* **Exercise brief**:
Rewrite the data below, swapping "icon" for "button" everywhere it appears, changing nothing else, and leave the pictures out.
□ □ □ □ □
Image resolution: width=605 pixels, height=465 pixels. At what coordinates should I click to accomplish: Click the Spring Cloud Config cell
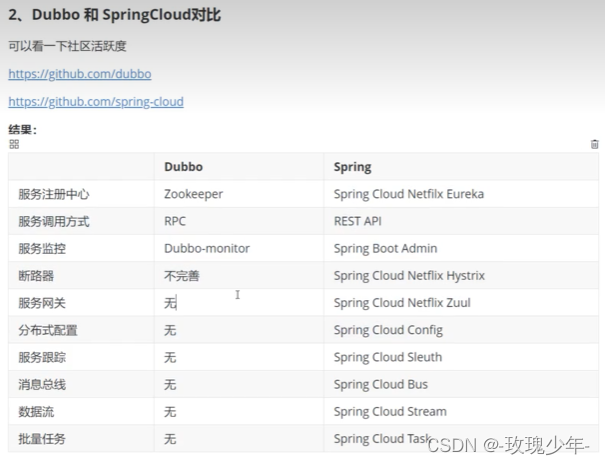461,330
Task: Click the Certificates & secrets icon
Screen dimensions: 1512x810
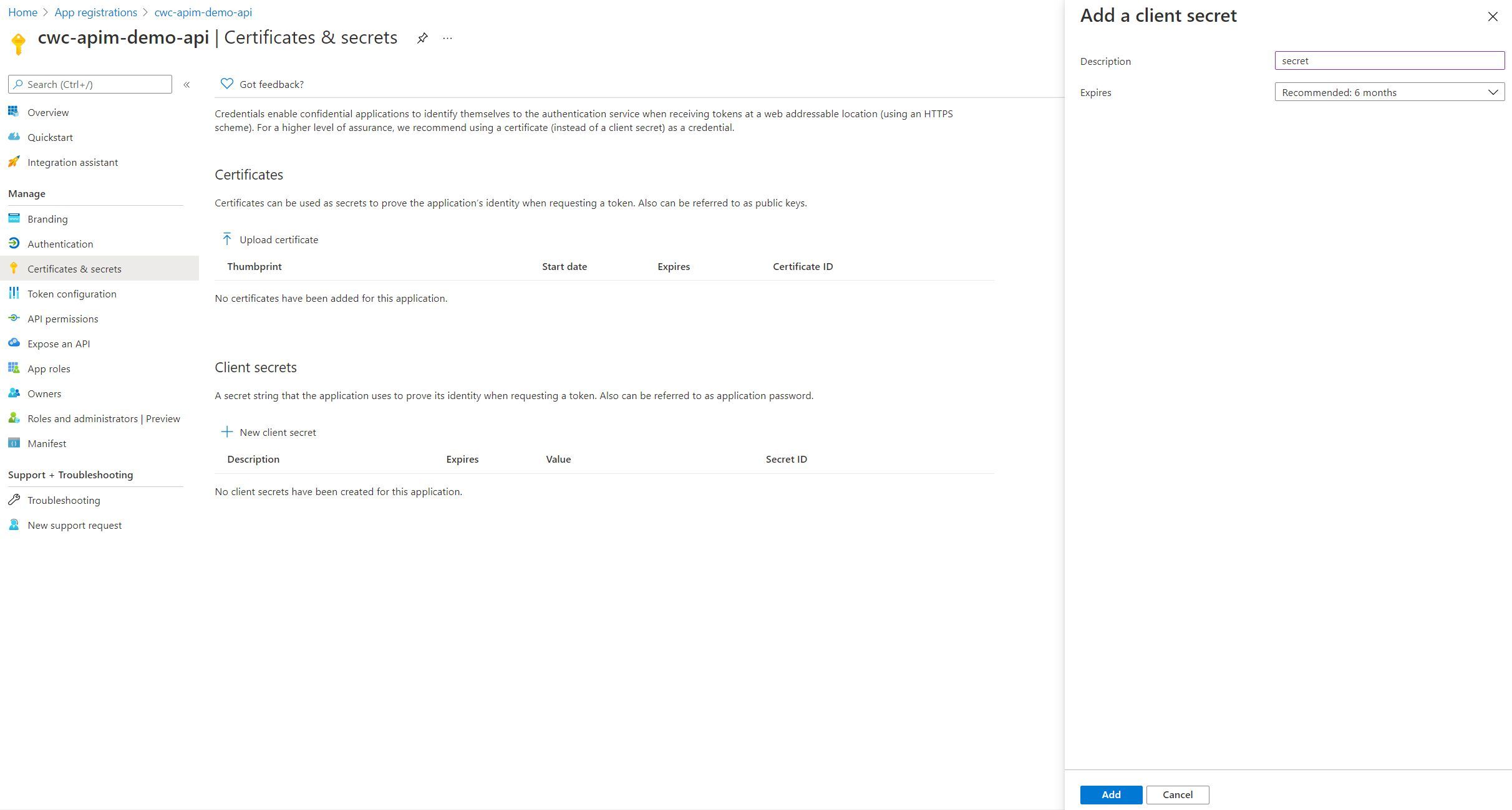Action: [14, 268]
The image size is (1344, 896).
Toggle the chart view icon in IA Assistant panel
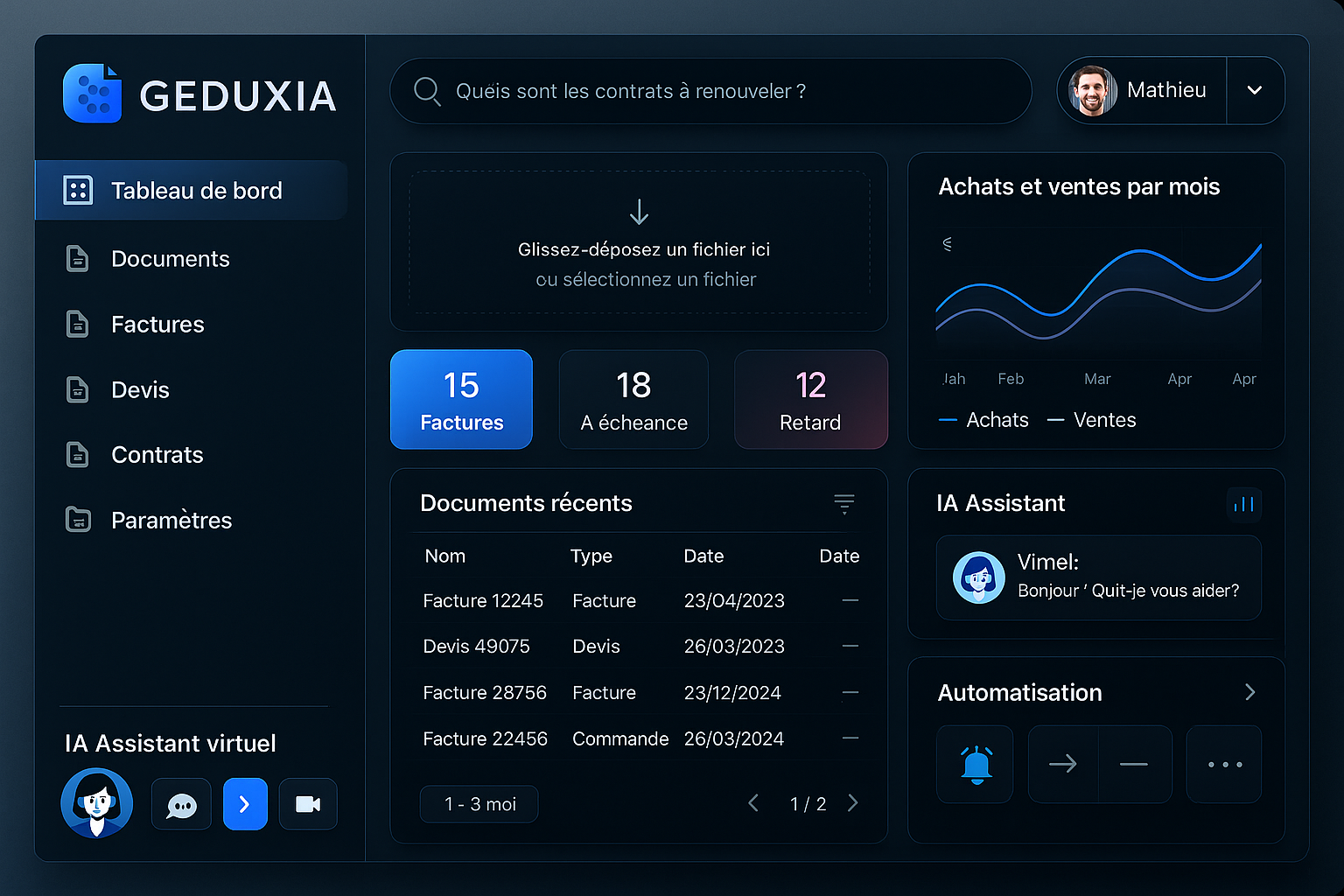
□ □ □ □ □
* **Written answer**:
Image resolution: width=605 pixels, height=465 pixels. At what coordinates should I click to accomplish: Click the Spring Cloud Config cell
461,330
Task: Click the Certificates & secrets button
Screen dimensions: 1512x810
Action: [14, 268]
The image size is (1344, 896).
Toggle the chart view button in IA Assistant panel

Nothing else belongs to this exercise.